The development of 5G or fifth-generation networks will provide people with faster online connections and ample data capacity to meet extreme demand as more things connect to the internet and innovations such as virtual reality, immersive gaming and autonomous vehicles emerge.
The US has long pressured the Trudeau government to deny Huawei’s role in building the country’s 5G infrastructure, saying it would allow Beijing to spy on Canadians more easily.
The move was confirmed on Thursday by a spokesperson for Canada’s Minister of Public Safety, Marco Mendicino.
Huawei is the largest global supplier of networking hardware for telephony and internet companies.
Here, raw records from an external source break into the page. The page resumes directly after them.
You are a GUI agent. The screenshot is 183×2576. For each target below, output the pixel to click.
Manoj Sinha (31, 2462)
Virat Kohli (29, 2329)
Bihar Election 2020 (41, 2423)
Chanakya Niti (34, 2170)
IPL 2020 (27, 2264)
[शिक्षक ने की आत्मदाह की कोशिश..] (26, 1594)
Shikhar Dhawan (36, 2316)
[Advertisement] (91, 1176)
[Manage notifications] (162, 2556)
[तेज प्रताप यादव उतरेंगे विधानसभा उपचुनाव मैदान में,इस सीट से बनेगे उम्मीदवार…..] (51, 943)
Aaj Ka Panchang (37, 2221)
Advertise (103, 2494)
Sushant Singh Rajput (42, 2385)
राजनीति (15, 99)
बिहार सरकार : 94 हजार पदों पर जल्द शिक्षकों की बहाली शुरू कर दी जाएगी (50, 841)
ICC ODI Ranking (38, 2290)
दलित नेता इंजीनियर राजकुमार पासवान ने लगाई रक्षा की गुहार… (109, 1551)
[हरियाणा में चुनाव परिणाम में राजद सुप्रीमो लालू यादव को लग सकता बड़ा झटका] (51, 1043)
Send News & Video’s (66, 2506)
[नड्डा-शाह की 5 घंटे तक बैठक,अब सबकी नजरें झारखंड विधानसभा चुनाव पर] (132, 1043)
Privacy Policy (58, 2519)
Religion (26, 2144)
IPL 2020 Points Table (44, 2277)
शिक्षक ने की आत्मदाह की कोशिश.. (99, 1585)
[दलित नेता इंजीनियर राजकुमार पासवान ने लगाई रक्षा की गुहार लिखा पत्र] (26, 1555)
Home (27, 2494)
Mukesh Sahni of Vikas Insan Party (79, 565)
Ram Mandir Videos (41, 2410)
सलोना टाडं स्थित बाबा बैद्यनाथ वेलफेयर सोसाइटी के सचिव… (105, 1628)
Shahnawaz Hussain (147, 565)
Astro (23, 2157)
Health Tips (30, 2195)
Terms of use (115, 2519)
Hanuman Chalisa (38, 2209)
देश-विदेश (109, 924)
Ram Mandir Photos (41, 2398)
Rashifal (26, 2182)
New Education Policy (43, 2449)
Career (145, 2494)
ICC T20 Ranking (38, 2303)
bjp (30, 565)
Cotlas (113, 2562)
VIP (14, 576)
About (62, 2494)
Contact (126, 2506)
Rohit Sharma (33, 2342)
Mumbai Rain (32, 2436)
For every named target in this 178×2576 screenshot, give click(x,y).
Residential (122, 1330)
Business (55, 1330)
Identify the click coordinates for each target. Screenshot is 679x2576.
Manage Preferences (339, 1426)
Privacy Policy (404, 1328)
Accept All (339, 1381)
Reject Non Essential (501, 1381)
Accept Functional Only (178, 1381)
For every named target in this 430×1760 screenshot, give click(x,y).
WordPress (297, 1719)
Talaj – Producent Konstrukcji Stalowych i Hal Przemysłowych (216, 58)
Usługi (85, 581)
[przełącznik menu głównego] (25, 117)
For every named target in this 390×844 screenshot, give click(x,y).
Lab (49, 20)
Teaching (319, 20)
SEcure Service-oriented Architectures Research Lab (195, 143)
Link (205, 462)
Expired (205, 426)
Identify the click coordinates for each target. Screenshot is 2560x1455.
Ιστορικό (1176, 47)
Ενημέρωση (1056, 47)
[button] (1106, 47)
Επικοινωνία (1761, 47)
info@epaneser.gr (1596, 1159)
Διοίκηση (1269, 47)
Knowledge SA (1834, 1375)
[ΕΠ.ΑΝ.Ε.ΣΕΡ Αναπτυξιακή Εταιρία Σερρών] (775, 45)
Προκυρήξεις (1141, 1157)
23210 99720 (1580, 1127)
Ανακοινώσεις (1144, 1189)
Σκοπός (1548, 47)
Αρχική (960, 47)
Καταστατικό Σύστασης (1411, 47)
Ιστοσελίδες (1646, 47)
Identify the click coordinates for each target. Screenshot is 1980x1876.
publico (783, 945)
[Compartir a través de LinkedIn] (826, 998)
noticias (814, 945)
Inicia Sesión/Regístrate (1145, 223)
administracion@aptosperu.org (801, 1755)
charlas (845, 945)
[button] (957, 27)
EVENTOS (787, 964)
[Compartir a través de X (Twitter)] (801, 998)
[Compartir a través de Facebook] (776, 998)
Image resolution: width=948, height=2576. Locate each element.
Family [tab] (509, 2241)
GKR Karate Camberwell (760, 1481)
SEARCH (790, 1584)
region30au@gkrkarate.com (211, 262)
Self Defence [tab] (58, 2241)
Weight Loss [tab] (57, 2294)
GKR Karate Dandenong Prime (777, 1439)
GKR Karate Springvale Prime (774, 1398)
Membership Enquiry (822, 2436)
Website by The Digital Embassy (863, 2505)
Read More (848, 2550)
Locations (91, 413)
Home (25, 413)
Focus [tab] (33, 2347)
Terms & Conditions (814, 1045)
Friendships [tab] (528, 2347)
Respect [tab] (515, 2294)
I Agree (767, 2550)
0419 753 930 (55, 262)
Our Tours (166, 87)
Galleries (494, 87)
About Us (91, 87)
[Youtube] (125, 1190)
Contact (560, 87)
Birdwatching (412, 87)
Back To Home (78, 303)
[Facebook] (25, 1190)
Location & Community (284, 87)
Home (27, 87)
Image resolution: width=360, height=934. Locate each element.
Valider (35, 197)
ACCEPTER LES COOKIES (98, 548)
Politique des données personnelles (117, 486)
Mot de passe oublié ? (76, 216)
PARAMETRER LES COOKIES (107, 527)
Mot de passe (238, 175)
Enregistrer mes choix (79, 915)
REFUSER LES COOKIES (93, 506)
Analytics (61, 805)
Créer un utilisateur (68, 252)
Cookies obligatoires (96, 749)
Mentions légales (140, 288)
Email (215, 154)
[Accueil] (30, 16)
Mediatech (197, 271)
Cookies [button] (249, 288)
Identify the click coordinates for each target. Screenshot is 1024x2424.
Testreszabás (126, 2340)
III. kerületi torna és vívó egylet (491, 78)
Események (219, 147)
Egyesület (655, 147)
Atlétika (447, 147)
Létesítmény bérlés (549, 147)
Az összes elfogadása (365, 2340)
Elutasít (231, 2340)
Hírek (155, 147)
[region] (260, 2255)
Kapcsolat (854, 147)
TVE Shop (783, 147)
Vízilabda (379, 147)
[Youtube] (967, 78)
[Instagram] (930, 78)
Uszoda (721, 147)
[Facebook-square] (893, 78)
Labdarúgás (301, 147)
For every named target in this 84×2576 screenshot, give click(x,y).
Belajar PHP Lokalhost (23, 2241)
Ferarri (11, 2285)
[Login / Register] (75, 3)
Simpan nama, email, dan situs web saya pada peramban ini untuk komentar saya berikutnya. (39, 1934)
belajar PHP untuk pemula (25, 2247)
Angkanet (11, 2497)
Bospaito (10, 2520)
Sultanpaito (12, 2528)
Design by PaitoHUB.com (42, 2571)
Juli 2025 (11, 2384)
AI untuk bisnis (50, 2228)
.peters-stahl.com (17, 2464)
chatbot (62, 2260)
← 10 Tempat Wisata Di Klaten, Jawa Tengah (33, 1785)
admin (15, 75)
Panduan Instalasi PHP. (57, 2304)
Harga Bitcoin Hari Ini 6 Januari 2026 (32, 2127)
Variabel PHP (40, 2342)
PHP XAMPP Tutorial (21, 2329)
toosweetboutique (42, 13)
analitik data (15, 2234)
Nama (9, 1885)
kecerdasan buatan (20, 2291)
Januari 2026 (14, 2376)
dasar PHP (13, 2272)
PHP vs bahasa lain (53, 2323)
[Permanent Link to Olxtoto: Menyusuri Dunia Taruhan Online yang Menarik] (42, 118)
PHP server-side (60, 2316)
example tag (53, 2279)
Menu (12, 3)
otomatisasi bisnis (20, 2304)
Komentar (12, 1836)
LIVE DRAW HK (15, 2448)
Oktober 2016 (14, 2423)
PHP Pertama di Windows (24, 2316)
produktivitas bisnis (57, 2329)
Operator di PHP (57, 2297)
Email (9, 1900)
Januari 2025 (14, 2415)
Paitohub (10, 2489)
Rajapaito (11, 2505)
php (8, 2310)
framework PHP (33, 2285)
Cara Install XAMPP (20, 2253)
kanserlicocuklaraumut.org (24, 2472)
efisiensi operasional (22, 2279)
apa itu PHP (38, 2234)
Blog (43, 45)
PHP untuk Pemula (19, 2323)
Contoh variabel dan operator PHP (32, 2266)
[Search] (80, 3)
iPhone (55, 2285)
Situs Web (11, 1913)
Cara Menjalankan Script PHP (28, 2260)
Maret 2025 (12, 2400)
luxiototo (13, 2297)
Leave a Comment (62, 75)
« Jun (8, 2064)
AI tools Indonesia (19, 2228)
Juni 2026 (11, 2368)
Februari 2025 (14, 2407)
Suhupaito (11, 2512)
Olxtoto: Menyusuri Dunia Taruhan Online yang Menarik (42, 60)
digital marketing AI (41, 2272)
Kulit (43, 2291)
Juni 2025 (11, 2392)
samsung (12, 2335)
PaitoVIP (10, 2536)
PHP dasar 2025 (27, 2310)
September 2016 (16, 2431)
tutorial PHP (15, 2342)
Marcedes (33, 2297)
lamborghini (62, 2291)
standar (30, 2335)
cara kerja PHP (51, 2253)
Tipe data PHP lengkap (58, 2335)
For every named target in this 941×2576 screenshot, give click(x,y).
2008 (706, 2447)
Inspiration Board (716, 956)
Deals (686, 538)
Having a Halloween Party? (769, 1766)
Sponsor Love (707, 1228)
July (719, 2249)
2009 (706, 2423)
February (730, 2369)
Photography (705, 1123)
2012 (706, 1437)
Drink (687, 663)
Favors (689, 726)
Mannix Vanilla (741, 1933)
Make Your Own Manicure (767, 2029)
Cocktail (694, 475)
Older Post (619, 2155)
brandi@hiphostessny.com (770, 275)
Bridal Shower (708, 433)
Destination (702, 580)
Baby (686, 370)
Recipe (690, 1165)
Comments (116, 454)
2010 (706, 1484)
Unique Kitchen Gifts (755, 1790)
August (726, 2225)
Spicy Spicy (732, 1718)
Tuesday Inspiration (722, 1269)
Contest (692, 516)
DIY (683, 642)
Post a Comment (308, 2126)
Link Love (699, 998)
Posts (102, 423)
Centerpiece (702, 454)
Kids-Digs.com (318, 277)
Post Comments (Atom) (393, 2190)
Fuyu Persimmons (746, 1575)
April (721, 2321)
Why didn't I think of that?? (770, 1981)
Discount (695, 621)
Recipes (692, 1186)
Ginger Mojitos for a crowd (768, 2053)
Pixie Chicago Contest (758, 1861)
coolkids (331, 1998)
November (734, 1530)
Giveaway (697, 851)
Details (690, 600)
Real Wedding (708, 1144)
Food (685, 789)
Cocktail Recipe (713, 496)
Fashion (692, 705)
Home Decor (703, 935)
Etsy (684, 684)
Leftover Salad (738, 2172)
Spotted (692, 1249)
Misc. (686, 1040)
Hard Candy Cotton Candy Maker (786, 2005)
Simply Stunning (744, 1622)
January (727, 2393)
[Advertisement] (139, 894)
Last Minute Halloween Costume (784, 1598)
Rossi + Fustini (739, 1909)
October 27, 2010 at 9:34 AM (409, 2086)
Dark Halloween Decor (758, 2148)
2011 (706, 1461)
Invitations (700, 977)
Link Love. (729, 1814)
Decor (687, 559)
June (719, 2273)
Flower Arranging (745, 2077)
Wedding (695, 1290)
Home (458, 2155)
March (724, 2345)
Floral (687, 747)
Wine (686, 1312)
It has become a symbol of China’s progress towards becoming a technological world power and a subject of US security and law enforcement concerns. Some analysts say Chinese companies are breaking international rules and norms and stealing technology.
China, the US and Canada completed a high-stakes prisoner swap last year involving a senior executive from Huawei accused of fraud. China imprisoned two Canadians shortly after Canada arrested Huawei Technologies’ financial director and daughter of the company’s founder, Meng Wanzhou, at a US extradition request.
Many countries described China’s action as “hostage policy”, while China described the accusations against Huawei and Meng as a politically motivated attempt to hinder China’s economic and technological development.